> **SHORT PROBLEM**
Render each line of the rows below as one string in a JSON list, skipping blank lines. Leave the pictures out of the answer.

> **DATASET EXTRACT**
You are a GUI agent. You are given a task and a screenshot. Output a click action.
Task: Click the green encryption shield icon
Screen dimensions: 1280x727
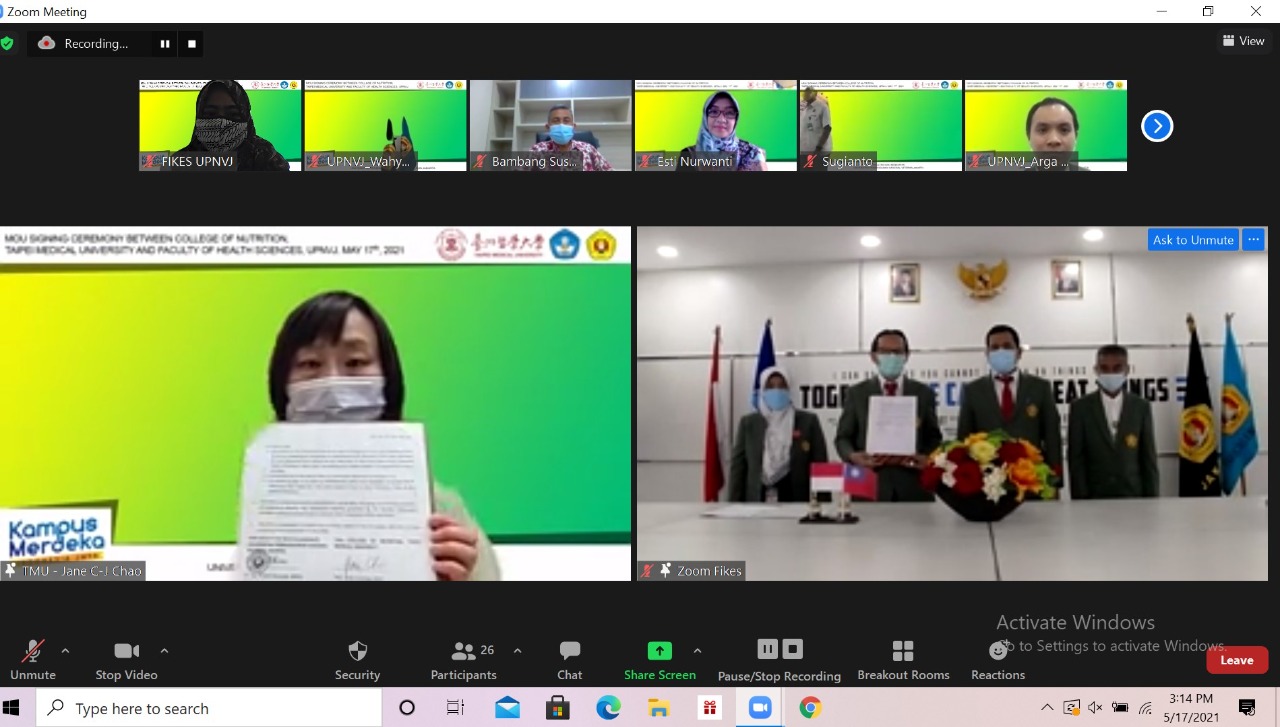[7, 44]
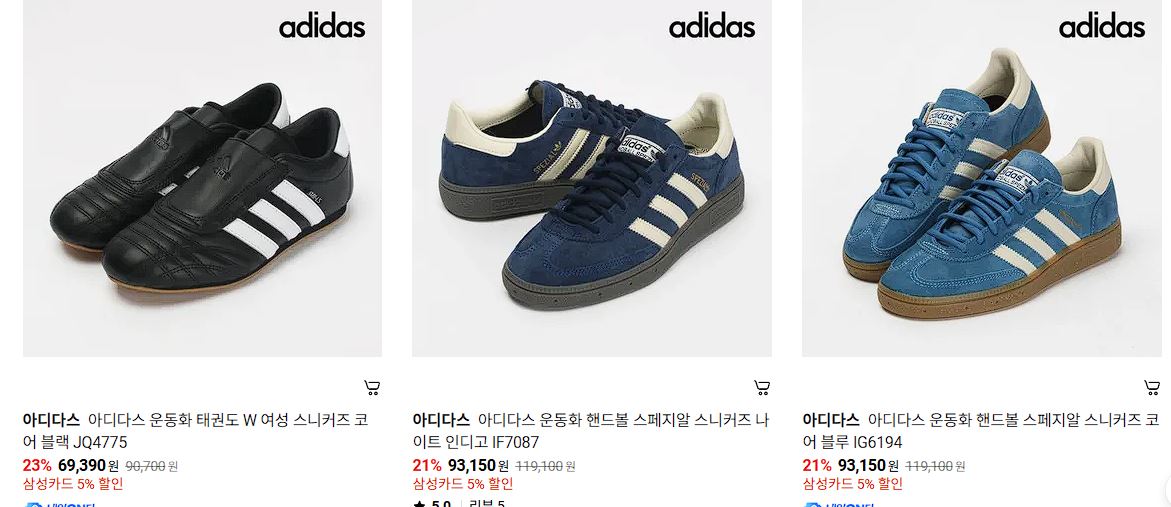
Task: Click 삼성카드 5% 할인 under the IF7087 sneaker
Action: pos(462,484)
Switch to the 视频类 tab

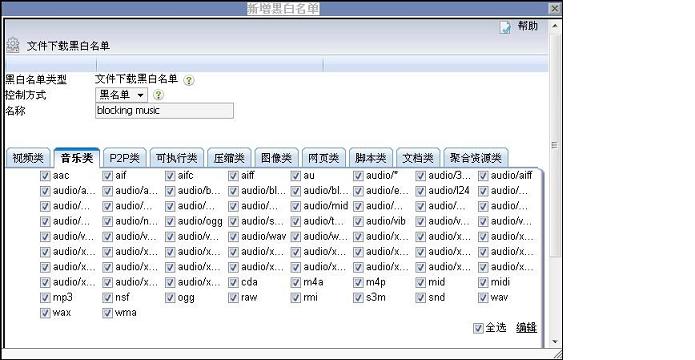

> **WORKED ANSWER**
[
  "You are a GUI agent. You are given a task and a screenshot. Output a click action.",
  "Task: Click the green encryption shield icon",
  "Screen dimensions: 1280x727",
  "[7, 44]",
  "Task: Click 삼성카드 5% 할인 under the IF7087 sneaker",
  "Action: pos(462,484)",
  "Switch to the 视频类 tab"
]